Okay, here the behaviour of the system is what we would expect. Let's try to see what is the result if both targets are in the sentence.

In [None]:
encoding.shape

In [None]:
sentence_1 = 'lkjdfnvkjsdnfvlruggerodlkjbnsdkjbnlsdjkgbnsidkbnsdcortiniodkfnvboslodnfoivnsidfvnisdfnvs'
sentence_2 = 'lkjdfnvkjsdnfvlcortinidlkjbnsdkjbnlsdjkgbnsidkbnsdruggeroodkfnvboslodnfoivnsidfvnisdfnvs'
encoding_1 = rd.encode_sentence(sentence_1, alpha_to_n=rd.alpha_to_n)
encoding_2 = rd.encode_sentence(sentence_2, alpha_to_n=rd.alpha_to_n)
encoding = np.array((to_categorical(encoding_1, num_classes=rd.nletters),
                      to_categorical(encoding_2, num_classes=rd.nletters)))
p = network_response(model, encoding)

fig, axes = plt.subplots(2, 1, figsize=(15,6))
axes[0].plot(range(1, len(sentence_1)), p[0, :, 0], color='b', label='Neuron 0')
axes[0].plot(range(1, len(sentence_1)), p[0, :, 1], color='r', label='Neuron 1')
axes[0].plot(range(1, len(sentence_1)), p[0, :, 2], color='k', label='Neuron 2')
axes[0].set_xticks(np.arange(1, len(sentence_1)))
axes[0].set_xticklabels(sentence_1)

axes[1].plot(range(1, len(sentence_2)), p[1, :, 0], color='b', label='Neuron 0')
axes[1].plot(range(1, len(sentence_2)), p[1, :, 1], color='r', label='Neuron 1')
axes[1].plot(range(1, len(sentence_2)), p[1, :, 2], color='k', label='Neuron 2')
axes[1].set_xticks(np.arange(1, len(sentence_2)))
axes[1].set_xticklabels(sentence_2)

plt.legend(loc='center right')
plt.show()

So here there is an asymmetry between the two cases. If 'ruggero' is before 'cortini', a successive 'cortini' cannot make the model change its mind. The opposite is true. I'll build another data set and try to figure out why this is the case.

In [None]:
# build our data set
easter_eggs = [None, 'ruggero', 'cobbick']
ntrain = 10000
nvalid = 2000
ntest = 2000
sentence_length = 80
train_data_2, train_targets_2,\
valid_data_2, valid_targets_2,\
test_data_2, test_targets_2 = prepare_data(sentence_length, ntrain, nvalid, ntest,
                                       rd.alpha_to_n, easter_eggs)

In [None]:
model_2 = Sequential()

# LSTM layer
lstm_units = 32
model_2.add(LSTM(lstm_units, return_sequences=False, input_shape=(None, rd.nletters)))

# output layer
model_2.add(Dense(len(easter_eggs), activation='softmax'))

# compile
model_2.compile(optimizer='adam', loss='categorical_crossentropy', metrics=['accuracy'])

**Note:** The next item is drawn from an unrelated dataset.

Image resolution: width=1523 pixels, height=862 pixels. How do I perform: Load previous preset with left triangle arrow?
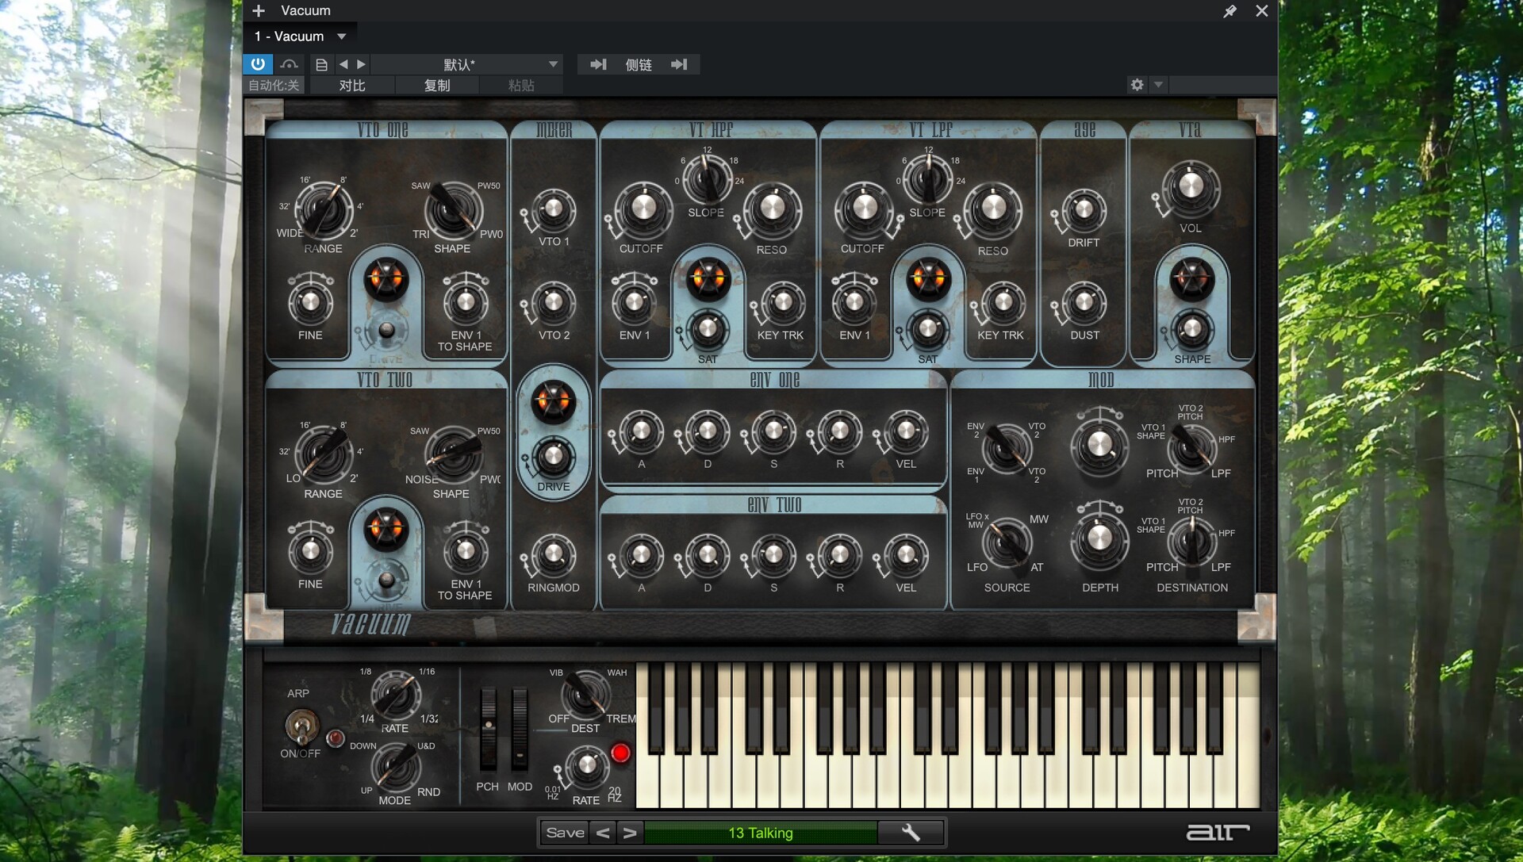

# define checkpointer and fit the model
checkpointer = ModelCheckpoint(filepath='../data/multi-ruggero-detector-2.hdf5', 
                               verbose=1, save_best_only=True)
model_2.fit(train_data_2, to_categorical(train_targets_2),
          batch_size=32,
          epochs=10,
          validation_data=(valid_data_2, to_categorical(valid_targets_2)),
          callbacks=[checkpointer])

In [None]:
score, acc = model_2.evaluate(test_data_2, to_categorical(test_targets_2),
                            batch_size=32,
                            verbose=2)
print('Test score:', score)
print('Test accuracy:', acc)

In [None]:
sentence_1 = 'lkjdfnvkjsdnfvlruggerodlkjbnsdkjbnlsdjkgbnsidkbnsdcobbickodkfnvboslodnfoivnsidfvnisdfnvs'
sentence_2 = 'lkjdfnvkjsdnfvlcobbickdlkjbnsdkjbnlsdjkgbnsidkbnsdruggeroodkfnvboslodnfoivnsidfvnisdfnvs'
encoding_1 = rd.encode_sentence(sentence_1, alpha_to_n=rd.alpha_to_n)
encoding_2 = rd.encode_sentence(sentence_2, alpha_to_n=rd.alpha_to_n)
encoding = np.array((to_categorical(encoding_1, num_classes=rd.nletters),
                      to_categorical(encoding_2, num_classes=rd.nletters)))
p = network_response(model_2, encoding)

fig, axes = plt.subplots(2, 1, figsize=(15,6))
axes[0].plot(range(1, len(sentence_1)), p[0, :, 0], color='b', label='Neuron 0')
axes[0].plot(range(1, len(sentence_1)), p[0, :, 1], color='r', label='Neuron 1')
axes[0].plot(range(1, len(sentence_1)), p[0, :, 2], color='k', label='Neuron 2')
axes[0].set_xticks(np.arange(1, len(sentence_1)))
axes[0].set_xticklabels(sentence_1)

axes[1].plot(range(1, len(sentence_2)), p[1, :, 0], color='b', label='Neuron 0')
axes[1].plot(range(1, len(sentence_2)), p[1, :, 1], color='r', label='Neuron 1')
axes[1].plot(range(1, len(sentence_2)), p[1, :, 2], color='k', label='Neuron 2')
axes[1].set_xticks(np.arange(1, len(sentence_2)))
axes[1].set_xticklabels(sentence_2)

plt.legend(loc='center right')
plt.show()

Great, so now we know that some sequences behave differently than others.